■ EXCERPTED DATA ■
──────

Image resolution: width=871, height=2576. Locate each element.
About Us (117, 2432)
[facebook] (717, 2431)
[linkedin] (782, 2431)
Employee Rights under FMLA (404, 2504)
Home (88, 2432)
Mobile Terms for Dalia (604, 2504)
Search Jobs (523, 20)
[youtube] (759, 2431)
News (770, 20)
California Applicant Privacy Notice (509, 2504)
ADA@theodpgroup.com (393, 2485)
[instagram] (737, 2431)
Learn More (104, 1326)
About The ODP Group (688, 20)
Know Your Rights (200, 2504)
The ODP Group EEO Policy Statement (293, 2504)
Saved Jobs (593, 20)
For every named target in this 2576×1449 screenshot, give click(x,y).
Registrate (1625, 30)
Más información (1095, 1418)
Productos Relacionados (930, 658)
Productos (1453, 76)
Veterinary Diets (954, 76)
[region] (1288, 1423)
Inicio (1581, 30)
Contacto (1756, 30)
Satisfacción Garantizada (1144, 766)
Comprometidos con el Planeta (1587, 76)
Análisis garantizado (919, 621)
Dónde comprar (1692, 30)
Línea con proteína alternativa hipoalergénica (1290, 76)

──────

■ WHAT THE TASK ASKS ■
Your answer must be the full listing above, printed exactly as it stands.

■ WRITTEN REPLY ■
Image resolution: width=871, height=2576. Locate each element.
About Us (117, 2432)
[facebook] (717, 2431)
[linkedin] (782, 2431)
Employee Rights under FMLA (404, 2504)
Home (88, 2432)
Mobile Terms for Dalia (604, 2504)
Search Jobs (523, 20)
[youtube] (759, 2431)
News (770, 20)
California Applicant Privacy Notice (509, 2504)
ADA@theodpgroup.com (393, 2485)
[instagram] (737, 2431)
Learn More (104, 1326)
About The ODP Group (688, 20)
Know Your Rights (200, 2504)
The ODP Group EEO Policy Statement (293, 2504)
Saved Jobs (593, 20)
For every named target in this 2576×1449 screenshot, give click(x,y).
Registrate (1625, 30)
Más información (1095, 1418)
Productos Relacionados (930, 658)
Productos (1453, 76)
Veterinary Diets (954, 76)
[region] (1288, 1423)
Inicio (1581, 30)
Contacto (1756, 30)
Satisfacción Garantizada (1144, 766)
Comprometidos con el Planeta (1587, 76)
Análisis garantizado (919, 621)
Dónde comprar (1692, 30)
Línea con proteína alternativa hipoalergénica (1290, 76)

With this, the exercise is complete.